Movies

Caitlin Moran: “I was the only teenager in the country who had that kind of power”


The film tells the story of Johanna Morrigan (Beanie Feldstein), a working-class writer from Wolverhampton whose life is somewhat based on Moran’s. When Johanna wins a writing competition by reviewing the Annie soundtrack she ends up being thrown into the world of rock music, reinventing herself as biting, often cruel, critic Dolly Wilde.

The film premiered at the Toronto film festival to a terrific audience reaction, an experience that Moran calls “intense”. “Obviously you’ve worked on it and watched it a million times, so all you’re doing is watching the mistakes,” she says.

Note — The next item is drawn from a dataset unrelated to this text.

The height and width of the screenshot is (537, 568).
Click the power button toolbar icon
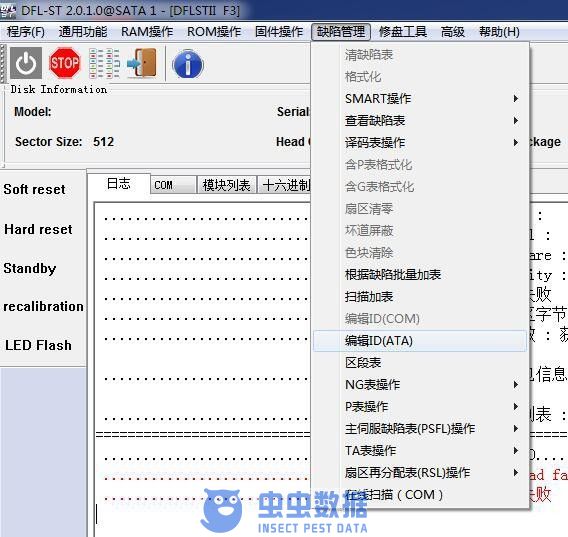coord(26,63)
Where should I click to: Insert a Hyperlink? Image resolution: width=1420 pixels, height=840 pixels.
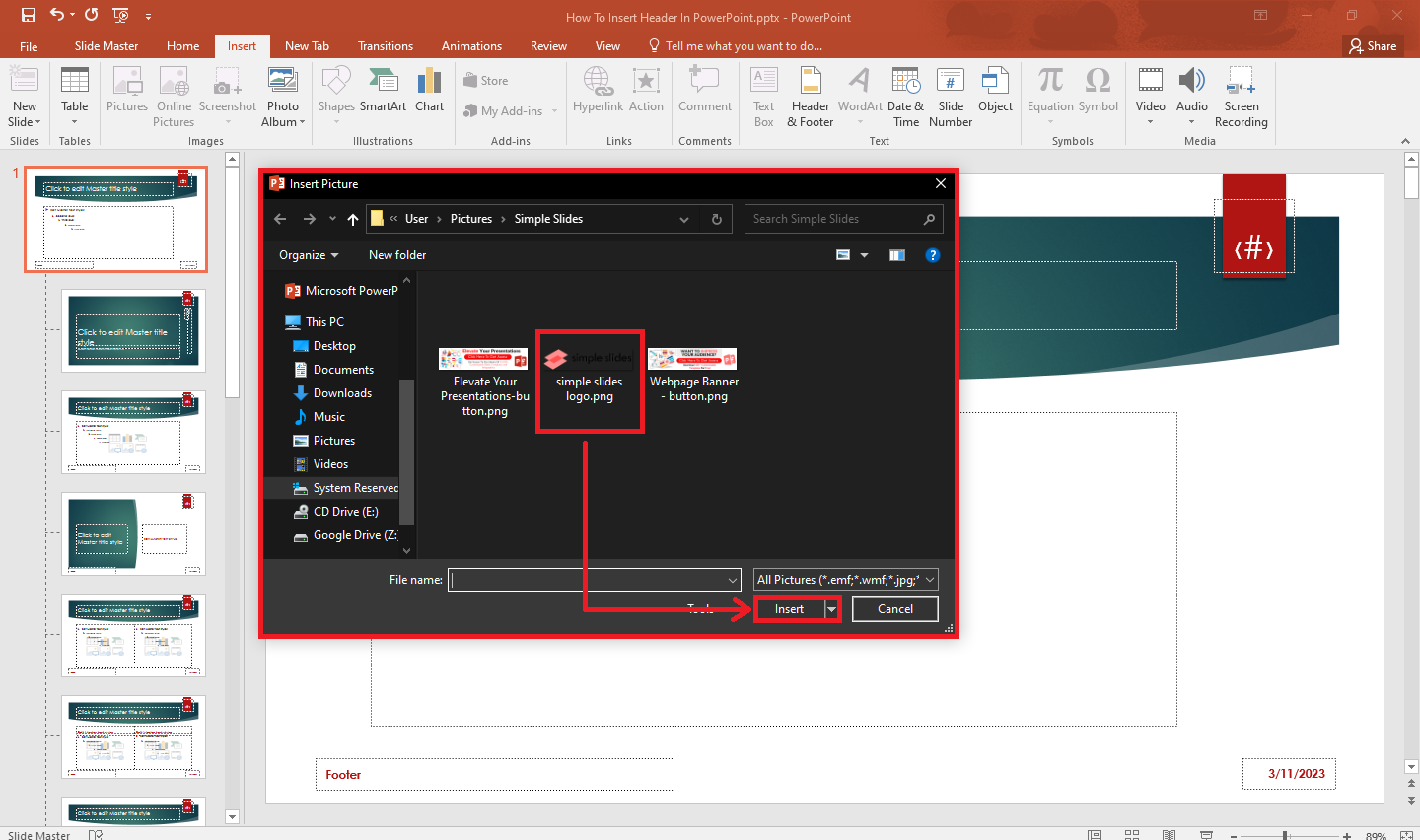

“Then it finished and there was this standing ovation that just got louder and louder, and me, Alfie (Allen), the director (Coky Giedroyc) and Beanie went on stage. I could see their hearts beating underneath their shirts and we were all just going ‘Oh my god, it worked!’. 

Unfortunately, the screening in Toronto may be the only chance audiences have to see How to Build a Girl on the big screen, with the Covid-19 crisis meaning the planned theatrical release had to be scrapped. But Moran isn’t worried about the ongoing situation keeping audiences from discovering the film, positing that the intended viewer might be more comfortable with streaming at home anyway.

“This is the most heretical thing to say – and I love the idea of cinema and don’t want them to go out of business – but in my life, I find it so hard to go to the cinema,” she says. “I’ve got to sort out a babysitter or work out what to do with the dog and print out the tickets when I get there. The chair’s never comfortable and I don’t like the smell of stale popcorn. So I always wanted it to be streamed, even though we had all of these amazing plans for it to have a theatrical release.